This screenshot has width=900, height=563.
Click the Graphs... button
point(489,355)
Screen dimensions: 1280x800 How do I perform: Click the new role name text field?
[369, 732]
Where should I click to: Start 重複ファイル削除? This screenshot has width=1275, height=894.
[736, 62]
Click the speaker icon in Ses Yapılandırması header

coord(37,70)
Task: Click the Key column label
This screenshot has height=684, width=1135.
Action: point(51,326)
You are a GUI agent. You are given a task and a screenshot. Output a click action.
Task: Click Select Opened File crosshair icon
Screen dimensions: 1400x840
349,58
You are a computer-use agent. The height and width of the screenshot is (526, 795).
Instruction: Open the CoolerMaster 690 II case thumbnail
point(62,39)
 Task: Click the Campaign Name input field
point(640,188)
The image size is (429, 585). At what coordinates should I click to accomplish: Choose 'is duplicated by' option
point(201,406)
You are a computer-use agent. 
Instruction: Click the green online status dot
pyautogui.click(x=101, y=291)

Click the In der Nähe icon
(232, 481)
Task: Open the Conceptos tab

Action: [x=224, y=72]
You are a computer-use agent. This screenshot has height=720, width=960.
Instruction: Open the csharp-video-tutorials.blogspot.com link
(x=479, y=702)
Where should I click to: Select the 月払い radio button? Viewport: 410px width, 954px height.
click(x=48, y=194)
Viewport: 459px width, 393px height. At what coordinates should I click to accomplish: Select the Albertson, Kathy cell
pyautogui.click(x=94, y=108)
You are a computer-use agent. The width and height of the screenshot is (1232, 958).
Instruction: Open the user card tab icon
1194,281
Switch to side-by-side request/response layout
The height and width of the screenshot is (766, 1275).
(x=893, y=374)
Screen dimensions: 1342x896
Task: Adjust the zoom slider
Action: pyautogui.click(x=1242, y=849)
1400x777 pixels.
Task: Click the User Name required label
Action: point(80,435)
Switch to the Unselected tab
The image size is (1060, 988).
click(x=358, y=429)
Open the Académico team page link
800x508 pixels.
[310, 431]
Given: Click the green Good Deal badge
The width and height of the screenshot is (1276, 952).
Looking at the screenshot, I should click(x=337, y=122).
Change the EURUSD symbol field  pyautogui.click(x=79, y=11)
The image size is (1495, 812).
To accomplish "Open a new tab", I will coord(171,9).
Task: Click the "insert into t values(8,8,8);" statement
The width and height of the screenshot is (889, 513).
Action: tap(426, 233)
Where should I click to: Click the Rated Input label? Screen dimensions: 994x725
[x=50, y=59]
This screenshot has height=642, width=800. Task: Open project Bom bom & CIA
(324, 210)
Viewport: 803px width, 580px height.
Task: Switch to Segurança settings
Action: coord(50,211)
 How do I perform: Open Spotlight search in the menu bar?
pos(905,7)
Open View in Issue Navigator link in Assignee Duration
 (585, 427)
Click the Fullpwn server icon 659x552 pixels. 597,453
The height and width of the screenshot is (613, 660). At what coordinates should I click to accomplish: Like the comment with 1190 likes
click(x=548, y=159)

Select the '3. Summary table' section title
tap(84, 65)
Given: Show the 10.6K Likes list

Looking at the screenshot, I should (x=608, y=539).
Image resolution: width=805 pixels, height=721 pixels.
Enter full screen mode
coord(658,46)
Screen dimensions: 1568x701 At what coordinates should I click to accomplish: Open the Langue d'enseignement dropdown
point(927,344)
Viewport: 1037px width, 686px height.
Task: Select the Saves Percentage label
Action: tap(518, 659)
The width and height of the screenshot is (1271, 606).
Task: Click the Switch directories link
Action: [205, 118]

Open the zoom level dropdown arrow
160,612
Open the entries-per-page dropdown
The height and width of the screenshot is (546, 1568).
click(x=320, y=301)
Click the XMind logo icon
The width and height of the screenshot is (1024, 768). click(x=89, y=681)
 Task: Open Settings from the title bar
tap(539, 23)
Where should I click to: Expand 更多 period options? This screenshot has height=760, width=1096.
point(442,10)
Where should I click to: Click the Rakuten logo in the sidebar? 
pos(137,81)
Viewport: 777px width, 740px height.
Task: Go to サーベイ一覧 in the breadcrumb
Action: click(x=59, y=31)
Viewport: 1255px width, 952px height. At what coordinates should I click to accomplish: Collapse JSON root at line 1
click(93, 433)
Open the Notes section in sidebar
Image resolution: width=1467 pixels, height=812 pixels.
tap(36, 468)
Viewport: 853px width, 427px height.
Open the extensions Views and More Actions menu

....

:: The task ::
Scale the entries from the line that has "Task: Open the Conceptos tab" through the line that has "click(x=48, y=194)", and write out every one of those lines again, requests included. Multiply each click coordinate in the answers by 1.15 and round to a whole number, with halves rounding up, while every number in the requests stays unchanged.

:: Answer ::
Task: Open the Conceptos tab

Action: [x=258, y=83]
You are a computer-use agent. This screenshot has height=720, width=960.
Instruction: Open the csharp-video-tutorials.blogspot.com link
(x=551, y=807)
Where should I click to: Select the 月払い radio button? Viewport: 410px width, 954px height.
click(x=55, y=223)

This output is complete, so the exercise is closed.